Work instruction | Repeat, without any change, the entries presented below.

Working data |

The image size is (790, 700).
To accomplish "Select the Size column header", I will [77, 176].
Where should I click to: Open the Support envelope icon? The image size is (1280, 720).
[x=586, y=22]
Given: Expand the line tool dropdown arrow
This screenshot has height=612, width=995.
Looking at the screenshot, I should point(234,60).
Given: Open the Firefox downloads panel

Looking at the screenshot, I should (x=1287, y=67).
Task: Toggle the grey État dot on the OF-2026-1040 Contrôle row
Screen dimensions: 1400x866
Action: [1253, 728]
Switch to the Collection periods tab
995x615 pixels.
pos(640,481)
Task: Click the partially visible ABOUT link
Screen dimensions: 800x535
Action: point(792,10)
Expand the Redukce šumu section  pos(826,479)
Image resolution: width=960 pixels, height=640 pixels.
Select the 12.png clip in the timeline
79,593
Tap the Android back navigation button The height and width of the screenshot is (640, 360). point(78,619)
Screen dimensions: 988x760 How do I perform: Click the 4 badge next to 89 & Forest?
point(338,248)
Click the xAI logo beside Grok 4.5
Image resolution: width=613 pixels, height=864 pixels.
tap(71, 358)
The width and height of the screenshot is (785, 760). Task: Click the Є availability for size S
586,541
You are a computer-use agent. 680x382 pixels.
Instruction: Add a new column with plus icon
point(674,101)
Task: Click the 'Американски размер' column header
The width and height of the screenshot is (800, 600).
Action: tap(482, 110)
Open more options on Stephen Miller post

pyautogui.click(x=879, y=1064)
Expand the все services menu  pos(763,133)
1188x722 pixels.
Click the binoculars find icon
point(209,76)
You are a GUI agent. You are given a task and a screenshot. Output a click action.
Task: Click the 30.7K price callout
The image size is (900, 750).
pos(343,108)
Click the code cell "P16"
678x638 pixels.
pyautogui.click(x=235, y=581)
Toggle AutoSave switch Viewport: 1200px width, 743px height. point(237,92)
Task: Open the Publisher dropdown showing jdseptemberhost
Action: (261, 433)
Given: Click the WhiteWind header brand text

Final answer |
The image size is (790, 700).
To accomplish "Select the Size column header", I will [77, 176].
Where should I click to: Open the Support envelope icon? The image size is (1280, 720).
[x=586, y=22]
Given: Expand the line tool dropdown arrow
This screenshot has height=612, width=995.
Looking at the screenshot, I should point(234,60).
Given: Open the Firefox downloads panel

Looking at the screenshot, I should (x=1287, y=67).
Task: Toggle the grey État dot on the OF-2026-1040 Contrôle row
Screen dimensions: 1400x866
Action: [1253, 728]
Switch to the Collection periods tab
995x615 pixels.
pos(640,481)
Task: Click the partially visible ABOUT link
Screen dimensions: 800x535
Action: point(792,10)
Expand the Redukce šumu section  pos(826,479)
Image resolution: width=960 pixels, height=640 pixels.
Select the 12.png clip in the timeline
79,593
Tap the Android back navigation button The height and width of the screenshot is (640, 360). point(78,619)
Screen dimensions: 988x760 How do I perform: Click the 4 badge next to 89 & Forest?
point(338,248)
Click the xAI logo beside Grok 4.5
Image resolution: width=613 pixels, height=864 pixels.
tap(71, 358)
The width and height of the screenshot is (785, 760). Task: Click the Є availability for size S
586,541
You are a computer-use agent. 680x382 pixels.
Instruction: Add a new column with plus icon
point(674,101)
Task: Click the 'Американски размер' column header
The width and height of the screenshot is (800, 600).
Action: tap(482, 110)
Open more options on Stephen Miller post

pyautogui.click(x=879, y=1064)
Expand the все services menu  pos(763,133)
1188x722 pixels.
Click the binoculars find icon
point(209,76)
You are a GUI agent. You are given a task and a screenshot. Output a click action.
Task: Click the 30.7K price callout
The image size is (900, 750).
pos(343,108)
Click the code cell "P16"
678x638 pixels.
pyautogui.click(x=235, y=581)
Toggle AutoSave switch Viewport: 1200px width, 743px height. point(237,92)
Task: Open the Publisher dropdown showing jdseptemberhost
Action: (261, 433)
Given: Click the WhiteWind header brand text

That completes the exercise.